TASK: For the entries below, print exactly the lines between the line holding "You are a GUI" and the line holding "Wirtschaft (93, 260)", inclusive, and nothing else.
(DATASET RECORDS begins)
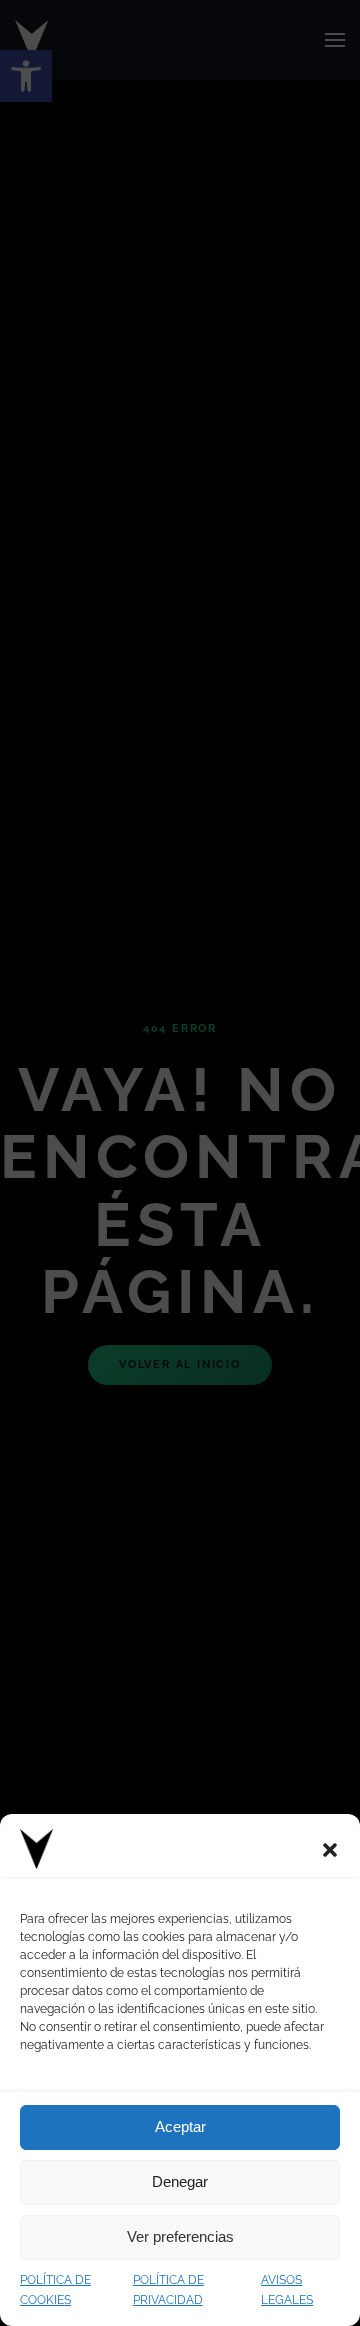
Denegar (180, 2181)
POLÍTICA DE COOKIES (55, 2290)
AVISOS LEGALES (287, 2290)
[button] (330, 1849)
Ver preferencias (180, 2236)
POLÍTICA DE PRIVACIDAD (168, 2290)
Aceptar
(DATASET RECORDS ends)
(DATASET RECORDS begins)
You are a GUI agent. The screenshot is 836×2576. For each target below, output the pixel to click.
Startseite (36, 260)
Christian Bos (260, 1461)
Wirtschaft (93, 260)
(DATASET RECORDS ends)
RESPONSE TO THIS EXERCISE:
You are a GUI agent. The screenshot is 836×2576. For each target below, output the pixel to click.
Startseite (36, 260)
Christian Bos (260, 1461)
Wirtschaft (93, 260)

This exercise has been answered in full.